Hackers attacked companies' Chrome browser extensions on Christmas Eve, bypassing 2FA protections

Hackers have compromised Chrome browser extensions from various companies in a cyberattack campaign that began in mid-December 2024, targeting data protection tools and other extensions related to AI and VPNs.

Among the affected was Cyberhaven, whose Chrome extension was hijacked on Christmas Eve in a broader effort to exploit sensitive user data. The attack, described as opportunistic rather than targeted, involved malicious updates to extensions to exfiltrate credentials.

The data security company says that the phishing attack compromised an employee’s credentials for the Chrome Web Store, leading to the publication of a malicious version (24.10.4) of their Chrome extension. The malicious code targeted credentials for specific platforms but did not compromise other Cyberhaven systems.

The malicious payload enabled data collection, including Facebook access tokens, user IDs, and ad account information, which were sent to a Command and Control (C&C) server.
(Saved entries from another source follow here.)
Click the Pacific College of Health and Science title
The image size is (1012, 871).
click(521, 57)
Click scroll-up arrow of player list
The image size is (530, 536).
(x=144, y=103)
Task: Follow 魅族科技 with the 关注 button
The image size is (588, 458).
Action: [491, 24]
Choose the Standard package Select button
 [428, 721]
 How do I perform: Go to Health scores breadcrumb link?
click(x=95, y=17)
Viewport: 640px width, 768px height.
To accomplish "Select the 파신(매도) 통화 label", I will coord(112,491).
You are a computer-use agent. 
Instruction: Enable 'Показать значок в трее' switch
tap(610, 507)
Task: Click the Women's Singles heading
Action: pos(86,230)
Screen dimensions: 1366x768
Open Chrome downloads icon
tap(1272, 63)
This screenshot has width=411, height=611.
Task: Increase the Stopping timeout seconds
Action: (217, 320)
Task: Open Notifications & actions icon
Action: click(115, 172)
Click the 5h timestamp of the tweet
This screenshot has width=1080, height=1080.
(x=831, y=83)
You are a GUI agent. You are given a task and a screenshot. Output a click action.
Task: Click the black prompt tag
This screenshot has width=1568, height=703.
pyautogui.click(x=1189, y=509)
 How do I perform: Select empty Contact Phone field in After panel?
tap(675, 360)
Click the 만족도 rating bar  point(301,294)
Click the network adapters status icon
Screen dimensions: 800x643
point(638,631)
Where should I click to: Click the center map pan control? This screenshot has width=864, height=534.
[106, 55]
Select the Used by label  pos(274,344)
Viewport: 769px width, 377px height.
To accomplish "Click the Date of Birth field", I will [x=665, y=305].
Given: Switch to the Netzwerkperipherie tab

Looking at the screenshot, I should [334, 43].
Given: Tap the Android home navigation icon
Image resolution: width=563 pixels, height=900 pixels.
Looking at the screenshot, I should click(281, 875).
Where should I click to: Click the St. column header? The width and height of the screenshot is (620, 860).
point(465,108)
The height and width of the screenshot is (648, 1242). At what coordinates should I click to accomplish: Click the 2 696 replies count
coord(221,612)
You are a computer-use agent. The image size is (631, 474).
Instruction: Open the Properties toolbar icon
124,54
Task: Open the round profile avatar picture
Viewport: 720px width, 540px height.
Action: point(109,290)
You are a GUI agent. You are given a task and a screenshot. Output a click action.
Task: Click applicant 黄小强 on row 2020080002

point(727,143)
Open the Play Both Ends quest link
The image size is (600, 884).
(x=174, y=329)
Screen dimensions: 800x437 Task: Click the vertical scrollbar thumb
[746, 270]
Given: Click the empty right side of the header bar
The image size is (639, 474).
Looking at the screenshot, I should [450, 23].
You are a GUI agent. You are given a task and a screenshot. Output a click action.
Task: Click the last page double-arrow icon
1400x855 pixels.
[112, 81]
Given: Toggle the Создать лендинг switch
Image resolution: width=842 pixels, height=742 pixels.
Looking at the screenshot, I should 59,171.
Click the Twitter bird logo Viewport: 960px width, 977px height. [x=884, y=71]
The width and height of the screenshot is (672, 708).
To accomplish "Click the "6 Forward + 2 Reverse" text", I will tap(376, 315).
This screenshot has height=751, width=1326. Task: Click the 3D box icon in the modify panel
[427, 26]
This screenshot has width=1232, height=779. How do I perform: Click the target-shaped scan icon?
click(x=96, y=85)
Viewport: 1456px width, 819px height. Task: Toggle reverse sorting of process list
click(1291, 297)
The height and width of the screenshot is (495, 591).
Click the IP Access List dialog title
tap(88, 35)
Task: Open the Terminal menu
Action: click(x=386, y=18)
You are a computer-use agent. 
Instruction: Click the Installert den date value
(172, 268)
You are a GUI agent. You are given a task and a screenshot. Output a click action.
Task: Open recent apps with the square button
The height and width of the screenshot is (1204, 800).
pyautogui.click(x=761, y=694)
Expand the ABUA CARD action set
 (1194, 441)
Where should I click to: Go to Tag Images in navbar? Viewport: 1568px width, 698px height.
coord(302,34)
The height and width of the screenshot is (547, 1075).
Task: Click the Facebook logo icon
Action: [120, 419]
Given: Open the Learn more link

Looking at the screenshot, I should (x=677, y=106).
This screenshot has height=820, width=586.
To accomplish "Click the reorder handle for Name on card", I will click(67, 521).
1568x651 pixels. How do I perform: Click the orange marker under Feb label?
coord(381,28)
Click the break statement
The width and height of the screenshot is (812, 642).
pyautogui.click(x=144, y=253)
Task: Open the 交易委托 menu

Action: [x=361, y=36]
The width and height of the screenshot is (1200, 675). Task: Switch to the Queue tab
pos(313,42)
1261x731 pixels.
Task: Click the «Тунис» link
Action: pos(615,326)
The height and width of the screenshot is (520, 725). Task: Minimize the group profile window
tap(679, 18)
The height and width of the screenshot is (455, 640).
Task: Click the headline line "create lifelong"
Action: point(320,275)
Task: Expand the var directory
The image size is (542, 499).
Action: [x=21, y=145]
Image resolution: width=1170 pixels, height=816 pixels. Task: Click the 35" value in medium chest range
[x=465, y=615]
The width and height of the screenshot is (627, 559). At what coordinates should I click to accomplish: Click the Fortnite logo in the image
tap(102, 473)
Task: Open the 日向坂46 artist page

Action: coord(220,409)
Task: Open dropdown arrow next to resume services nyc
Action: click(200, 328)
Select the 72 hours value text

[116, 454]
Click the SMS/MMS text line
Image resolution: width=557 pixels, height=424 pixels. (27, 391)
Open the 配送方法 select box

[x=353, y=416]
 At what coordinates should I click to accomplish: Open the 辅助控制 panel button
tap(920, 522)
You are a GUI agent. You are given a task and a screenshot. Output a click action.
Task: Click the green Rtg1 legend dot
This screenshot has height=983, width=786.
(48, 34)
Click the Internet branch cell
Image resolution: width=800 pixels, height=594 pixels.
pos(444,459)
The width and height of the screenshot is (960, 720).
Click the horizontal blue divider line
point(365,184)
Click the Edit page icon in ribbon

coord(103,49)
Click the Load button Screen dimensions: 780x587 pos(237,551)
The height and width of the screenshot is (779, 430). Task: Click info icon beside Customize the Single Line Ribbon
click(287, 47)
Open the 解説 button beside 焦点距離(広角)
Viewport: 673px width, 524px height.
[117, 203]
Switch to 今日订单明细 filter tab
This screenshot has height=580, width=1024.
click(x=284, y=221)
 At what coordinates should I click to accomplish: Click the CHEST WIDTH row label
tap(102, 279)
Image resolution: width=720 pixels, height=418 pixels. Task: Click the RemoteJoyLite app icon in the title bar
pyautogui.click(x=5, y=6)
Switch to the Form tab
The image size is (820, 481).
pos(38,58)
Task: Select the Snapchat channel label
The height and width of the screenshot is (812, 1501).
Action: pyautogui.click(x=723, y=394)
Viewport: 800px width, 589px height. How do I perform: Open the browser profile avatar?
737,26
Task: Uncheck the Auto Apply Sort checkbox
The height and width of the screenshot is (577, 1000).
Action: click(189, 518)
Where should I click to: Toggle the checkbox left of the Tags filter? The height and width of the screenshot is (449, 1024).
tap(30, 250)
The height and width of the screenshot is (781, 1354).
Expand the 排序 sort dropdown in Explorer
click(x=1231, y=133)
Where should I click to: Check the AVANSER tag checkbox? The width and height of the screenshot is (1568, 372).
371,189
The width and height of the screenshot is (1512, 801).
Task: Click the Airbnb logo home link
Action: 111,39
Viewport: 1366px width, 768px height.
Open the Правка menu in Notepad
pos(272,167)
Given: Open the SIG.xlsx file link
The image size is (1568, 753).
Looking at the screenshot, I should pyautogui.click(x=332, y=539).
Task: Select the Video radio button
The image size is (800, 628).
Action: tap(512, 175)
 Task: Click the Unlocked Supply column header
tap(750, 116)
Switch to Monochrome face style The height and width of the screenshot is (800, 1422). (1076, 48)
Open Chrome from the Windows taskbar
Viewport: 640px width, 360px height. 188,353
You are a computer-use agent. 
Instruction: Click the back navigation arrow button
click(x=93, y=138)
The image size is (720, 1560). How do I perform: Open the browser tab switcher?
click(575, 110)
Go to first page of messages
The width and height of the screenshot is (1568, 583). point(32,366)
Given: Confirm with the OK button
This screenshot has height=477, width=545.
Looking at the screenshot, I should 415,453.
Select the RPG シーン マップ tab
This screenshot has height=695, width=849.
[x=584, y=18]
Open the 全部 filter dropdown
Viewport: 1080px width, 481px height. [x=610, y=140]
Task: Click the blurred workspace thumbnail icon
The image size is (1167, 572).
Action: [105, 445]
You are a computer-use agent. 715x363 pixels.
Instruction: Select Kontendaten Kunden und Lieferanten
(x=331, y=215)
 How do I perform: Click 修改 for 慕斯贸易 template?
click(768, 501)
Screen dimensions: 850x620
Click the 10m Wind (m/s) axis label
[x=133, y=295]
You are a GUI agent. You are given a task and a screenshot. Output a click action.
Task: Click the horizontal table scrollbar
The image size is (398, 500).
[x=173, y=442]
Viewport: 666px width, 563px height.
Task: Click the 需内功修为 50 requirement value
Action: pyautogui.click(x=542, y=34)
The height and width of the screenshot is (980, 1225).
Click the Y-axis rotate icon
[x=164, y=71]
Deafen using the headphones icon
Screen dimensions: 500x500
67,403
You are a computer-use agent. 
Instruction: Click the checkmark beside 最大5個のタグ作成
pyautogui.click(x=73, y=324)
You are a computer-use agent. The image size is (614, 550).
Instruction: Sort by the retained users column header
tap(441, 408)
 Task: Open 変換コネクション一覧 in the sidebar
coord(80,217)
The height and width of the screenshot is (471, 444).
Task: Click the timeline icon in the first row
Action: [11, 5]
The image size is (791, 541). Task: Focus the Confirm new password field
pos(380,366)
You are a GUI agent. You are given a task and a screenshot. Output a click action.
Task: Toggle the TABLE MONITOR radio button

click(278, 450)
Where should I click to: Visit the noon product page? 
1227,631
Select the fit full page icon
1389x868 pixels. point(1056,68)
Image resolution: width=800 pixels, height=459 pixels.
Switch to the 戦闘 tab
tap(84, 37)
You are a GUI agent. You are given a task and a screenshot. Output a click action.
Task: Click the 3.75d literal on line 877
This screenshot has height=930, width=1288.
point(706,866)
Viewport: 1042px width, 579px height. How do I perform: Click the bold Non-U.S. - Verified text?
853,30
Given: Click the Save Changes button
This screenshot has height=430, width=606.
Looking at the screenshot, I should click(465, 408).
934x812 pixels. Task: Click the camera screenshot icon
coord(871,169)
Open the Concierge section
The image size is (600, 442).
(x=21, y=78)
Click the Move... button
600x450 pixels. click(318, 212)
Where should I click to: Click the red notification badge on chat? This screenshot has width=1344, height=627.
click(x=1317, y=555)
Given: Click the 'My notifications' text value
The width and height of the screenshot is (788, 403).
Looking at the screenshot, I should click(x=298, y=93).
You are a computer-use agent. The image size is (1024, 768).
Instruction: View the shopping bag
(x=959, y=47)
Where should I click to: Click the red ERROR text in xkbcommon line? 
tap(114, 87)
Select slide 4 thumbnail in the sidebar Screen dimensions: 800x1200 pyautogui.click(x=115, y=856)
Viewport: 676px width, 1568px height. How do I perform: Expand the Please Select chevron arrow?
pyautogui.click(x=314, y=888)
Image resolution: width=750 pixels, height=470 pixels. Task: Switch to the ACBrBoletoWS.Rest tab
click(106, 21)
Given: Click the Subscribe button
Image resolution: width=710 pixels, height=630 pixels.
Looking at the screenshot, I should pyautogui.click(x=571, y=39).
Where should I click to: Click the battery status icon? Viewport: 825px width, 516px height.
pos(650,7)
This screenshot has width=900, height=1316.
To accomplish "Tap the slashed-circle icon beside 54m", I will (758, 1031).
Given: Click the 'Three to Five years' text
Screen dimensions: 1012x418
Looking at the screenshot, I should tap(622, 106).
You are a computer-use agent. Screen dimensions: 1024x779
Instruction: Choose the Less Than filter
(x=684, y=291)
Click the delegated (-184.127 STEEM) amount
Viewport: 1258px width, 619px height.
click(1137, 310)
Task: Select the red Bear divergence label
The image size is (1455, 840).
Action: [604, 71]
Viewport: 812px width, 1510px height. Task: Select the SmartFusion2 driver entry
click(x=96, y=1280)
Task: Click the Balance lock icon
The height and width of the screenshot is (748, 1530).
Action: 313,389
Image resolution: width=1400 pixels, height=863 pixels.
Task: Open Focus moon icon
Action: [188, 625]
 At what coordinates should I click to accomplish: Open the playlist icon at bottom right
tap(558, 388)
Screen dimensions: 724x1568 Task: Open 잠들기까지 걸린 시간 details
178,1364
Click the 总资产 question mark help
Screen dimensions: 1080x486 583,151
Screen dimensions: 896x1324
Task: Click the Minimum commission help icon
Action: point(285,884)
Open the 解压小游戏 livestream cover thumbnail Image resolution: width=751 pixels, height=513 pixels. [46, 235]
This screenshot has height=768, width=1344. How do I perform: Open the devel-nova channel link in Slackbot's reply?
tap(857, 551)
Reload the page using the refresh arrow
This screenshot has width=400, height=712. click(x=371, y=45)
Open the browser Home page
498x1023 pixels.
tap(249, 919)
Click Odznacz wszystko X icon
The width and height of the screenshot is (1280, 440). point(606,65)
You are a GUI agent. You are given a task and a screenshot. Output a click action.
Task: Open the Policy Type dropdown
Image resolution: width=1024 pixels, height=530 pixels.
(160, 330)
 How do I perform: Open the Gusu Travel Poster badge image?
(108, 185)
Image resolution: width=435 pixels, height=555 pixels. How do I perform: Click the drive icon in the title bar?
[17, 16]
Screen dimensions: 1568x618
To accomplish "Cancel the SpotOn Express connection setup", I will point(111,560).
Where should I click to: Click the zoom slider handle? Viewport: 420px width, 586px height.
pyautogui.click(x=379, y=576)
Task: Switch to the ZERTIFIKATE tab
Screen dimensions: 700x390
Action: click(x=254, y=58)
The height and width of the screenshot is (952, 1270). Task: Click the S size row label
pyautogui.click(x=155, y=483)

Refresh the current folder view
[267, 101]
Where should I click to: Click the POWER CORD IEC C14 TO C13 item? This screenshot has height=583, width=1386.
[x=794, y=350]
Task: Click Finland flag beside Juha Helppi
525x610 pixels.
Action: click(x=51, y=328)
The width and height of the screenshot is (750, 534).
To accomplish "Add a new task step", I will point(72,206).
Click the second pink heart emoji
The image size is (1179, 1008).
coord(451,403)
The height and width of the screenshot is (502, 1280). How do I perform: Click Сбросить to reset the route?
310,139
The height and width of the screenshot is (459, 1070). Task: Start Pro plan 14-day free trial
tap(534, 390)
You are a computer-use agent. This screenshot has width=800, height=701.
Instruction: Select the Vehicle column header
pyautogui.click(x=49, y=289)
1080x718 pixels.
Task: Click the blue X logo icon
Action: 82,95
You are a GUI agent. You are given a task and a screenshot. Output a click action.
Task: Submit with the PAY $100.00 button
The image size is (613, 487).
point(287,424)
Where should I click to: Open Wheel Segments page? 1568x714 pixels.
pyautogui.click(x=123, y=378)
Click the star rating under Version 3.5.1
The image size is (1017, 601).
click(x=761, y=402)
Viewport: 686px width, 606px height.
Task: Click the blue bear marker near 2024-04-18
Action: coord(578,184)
The company has since notified customers and deployed a secure update (24.10.5).

“We invest a tremendous amount of time, effort, training and money to protect against external (and internal) threats and will continue to invest more in the future,” says CEO Howard Ting.

In general, the attacks began in mid-December 2024. Using phishing emails, hackers uploaded a malicious extension version that exfiltrated authentication cookies and user sessions, which primarily target social media and AI platforms.

Jaime Blasco from Nudge Security said that Chrome extensions, including Internxt VPN, VPNCity, Uvoice, and Parrottalks, were also compromised in the campaign, affecting tens of thousands of users.

Microsoft’s 2024 Digital Defense Report has previously revealed a surge in cyber threats, with over 600 million daily attacks targeting its users.